But for most of us, regardless of our upbringing and however good or bad we are at it, there remains a desire to experience the emotions connected with love, both platonic love and romantic love. 

Empathy allows us to experience emotions connected with love, even when they're happening to someone else, even when that's a completely fictional scenario, such as in a movie we're watching.  Our brains produce dopamine and even oxytocin when we watch romantic interactions in a film, we invest our own emotions in a couple who are in love and our reward is that feeling of bliss when we see them kiss.  Studies reveal that men might experience this even more intensely than women, because their brains are more programmed to respond to visual stimulation, and this might explain why lots of men feel quite uncomfortable watching romantic films.  For all the social progression of the last 50 years, many men still don't find it easy to express feelings of love in public, but it's likely they crave the feelings nonetheless.  

People seem increasingly comfortable openly watching pornography - even at work.  But watching scenes of a deeply romantic nature is something many will avoid like the proverbial plague.

As a society, we seem to be suppressing this notion of connecting with a small group or people, or just one individual on a very deep level, in favour of lots of superficial interactions with a vast range of people, often all at the same time, on Facebook and Twitter for example.  It's the illusion of having emotional connection with friends, but actually many of these people we'll only ever know as a screen name, we'll never meet them in the flesh, never give them a real hug, we'll never even talk to them on the telephone.  We just post happy faces, and sad faces on their twitter comments, as if we knew them; frequently within a couple of weeks we never hear from them again.  They could be computer generated identities for all we know, and some of them probably are.

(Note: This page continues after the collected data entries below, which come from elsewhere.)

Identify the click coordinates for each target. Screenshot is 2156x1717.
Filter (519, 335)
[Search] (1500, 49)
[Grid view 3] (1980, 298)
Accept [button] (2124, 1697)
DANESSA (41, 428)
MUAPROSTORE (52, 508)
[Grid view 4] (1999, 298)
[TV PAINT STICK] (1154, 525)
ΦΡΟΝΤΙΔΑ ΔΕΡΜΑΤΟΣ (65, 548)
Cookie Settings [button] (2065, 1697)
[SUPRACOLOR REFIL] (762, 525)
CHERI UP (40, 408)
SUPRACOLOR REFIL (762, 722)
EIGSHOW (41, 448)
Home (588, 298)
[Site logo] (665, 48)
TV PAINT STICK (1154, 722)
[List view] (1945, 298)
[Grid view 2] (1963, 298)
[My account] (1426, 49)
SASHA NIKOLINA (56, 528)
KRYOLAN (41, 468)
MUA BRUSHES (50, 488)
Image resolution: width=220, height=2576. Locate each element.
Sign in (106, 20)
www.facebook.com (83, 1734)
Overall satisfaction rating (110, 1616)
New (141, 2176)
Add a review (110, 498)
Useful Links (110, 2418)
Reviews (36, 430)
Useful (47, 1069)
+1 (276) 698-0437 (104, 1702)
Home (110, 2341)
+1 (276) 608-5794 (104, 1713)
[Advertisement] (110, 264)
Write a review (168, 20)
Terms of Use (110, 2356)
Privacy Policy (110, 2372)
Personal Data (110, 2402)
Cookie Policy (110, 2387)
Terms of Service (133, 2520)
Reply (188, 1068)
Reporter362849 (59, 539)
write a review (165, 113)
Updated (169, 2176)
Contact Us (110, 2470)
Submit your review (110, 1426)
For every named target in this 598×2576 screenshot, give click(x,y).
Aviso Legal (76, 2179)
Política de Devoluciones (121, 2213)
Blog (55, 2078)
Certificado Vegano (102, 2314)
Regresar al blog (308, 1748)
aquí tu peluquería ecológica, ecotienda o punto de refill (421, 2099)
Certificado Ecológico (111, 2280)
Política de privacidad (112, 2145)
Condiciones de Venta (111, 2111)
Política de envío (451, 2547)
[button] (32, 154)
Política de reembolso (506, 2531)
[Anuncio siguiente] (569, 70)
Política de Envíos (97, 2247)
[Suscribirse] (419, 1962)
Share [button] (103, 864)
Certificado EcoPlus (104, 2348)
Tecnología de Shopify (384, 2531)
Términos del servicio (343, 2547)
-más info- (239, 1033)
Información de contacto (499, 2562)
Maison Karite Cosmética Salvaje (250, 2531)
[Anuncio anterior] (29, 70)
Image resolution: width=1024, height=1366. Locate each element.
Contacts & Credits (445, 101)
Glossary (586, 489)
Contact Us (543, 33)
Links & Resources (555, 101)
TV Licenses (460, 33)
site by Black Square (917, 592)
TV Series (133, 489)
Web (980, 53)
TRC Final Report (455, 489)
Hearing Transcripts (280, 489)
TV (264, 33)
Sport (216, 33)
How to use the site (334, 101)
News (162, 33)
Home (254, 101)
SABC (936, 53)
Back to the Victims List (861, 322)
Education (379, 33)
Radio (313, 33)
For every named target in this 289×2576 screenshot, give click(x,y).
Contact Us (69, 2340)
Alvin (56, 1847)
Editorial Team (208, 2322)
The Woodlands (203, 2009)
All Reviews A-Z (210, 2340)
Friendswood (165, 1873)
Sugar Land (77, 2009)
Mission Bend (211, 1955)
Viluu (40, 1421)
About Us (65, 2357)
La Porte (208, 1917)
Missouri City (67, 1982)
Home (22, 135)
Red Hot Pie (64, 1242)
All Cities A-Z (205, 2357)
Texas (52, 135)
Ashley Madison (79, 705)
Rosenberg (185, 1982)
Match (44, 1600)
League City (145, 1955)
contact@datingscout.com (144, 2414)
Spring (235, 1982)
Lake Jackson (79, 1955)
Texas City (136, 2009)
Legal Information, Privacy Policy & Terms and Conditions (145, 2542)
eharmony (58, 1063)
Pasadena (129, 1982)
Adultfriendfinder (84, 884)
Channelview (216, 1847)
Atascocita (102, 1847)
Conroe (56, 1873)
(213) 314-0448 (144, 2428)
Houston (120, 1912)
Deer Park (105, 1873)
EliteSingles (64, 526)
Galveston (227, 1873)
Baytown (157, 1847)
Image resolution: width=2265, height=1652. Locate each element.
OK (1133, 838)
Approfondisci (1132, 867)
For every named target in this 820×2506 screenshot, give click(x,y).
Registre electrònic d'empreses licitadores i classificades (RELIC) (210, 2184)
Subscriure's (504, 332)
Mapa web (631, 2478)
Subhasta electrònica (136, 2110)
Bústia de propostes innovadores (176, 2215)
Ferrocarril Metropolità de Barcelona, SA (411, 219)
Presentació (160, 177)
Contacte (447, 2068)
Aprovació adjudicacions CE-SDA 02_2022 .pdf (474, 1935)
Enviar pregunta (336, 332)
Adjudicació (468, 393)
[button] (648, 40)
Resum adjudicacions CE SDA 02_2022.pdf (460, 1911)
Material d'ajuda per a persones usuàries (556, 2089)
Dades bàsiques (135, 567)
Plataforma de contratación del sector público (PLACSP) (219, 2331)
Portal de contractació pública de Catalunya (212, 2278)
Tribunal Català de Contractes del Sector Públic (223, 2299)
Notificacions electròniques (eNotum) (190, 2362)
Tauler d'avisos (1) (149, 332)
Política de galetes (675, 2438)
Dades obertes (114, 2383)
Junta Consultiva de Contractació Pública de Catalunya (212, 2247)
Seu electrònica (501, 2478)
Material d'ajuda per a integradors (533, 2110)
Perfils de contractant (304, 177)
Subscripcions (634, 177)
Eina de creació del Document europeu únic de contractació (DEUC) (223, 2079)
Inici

But if people are to live genuinely fulfilling lives, I think there is a need to think about relationships more, to prioritise love higher, to feel like we belong somewhere and we'll always have a place there.  I think it's still a feature of human nature to want that level of emotional security.  Some say forever is unrealistic these days, that we have to accept people come and go in our lives, and that's all there is to it.  In a recent study of engaged couples about to marry, more than half didn't expect their marriage would last forever.

The TV shows transmitted into our living rooms night after night, soaps, dramas, documentaries and so on, tend to depict a vision of society where relationships are more doomed to fail than last, reinforcing our fears that nothing is forever.  These are incredibly cynical times we live in, but yet, there remains this craving for many, for connection and community, compassion and kindness.

Old films, depicting the values of generations before, are dismissed as sentimental and lacking relevance to our modern culture.  We're brought up from a young age to be independent, relying on others for anything, including our emotional wellbeing is largely discouraged even in childhood. And yet, so many of us still watch these old black and white movies and want to connect with a time when people did seem to care about each other more and have a greater sense of loyalty and love.

Will society continue this trend of everyone being more isolated, more disconnected?  Or will things eventually turn full circle and will people reject the idea of placing more emotional value on objects they can buy than the human beings in their lives?  Who knows, but I think it would be beneficial to a great many people's emotional wellbeing if some of those old fashioned values and views returned.

Monday, 17 June 2013

Instead of forcing people with depression to adapt to the "regular" world, why doesn't the "regular" world try and adapt and accommodate people with depression?

I was first truly aware I suffered from depression, in my early twenties.  Having married at twenty-one and twelve months later gone through the devastating trauma of suffering a stillbirth, I was advised to go to counselling to talk through my feelings about the failed pregnancy and my daughter's death.  What came out in those sessions, was all my experiences of loss throughout my lifetime and I suddenly realised I'd been depressed through adolescence and almost certainly back in my childhood too.

One in four of us, or one in three, depending on who's statistics you believe, will suffer an episode of depression severe enough for us to go and seek medical help for that, at some point in our lifetime.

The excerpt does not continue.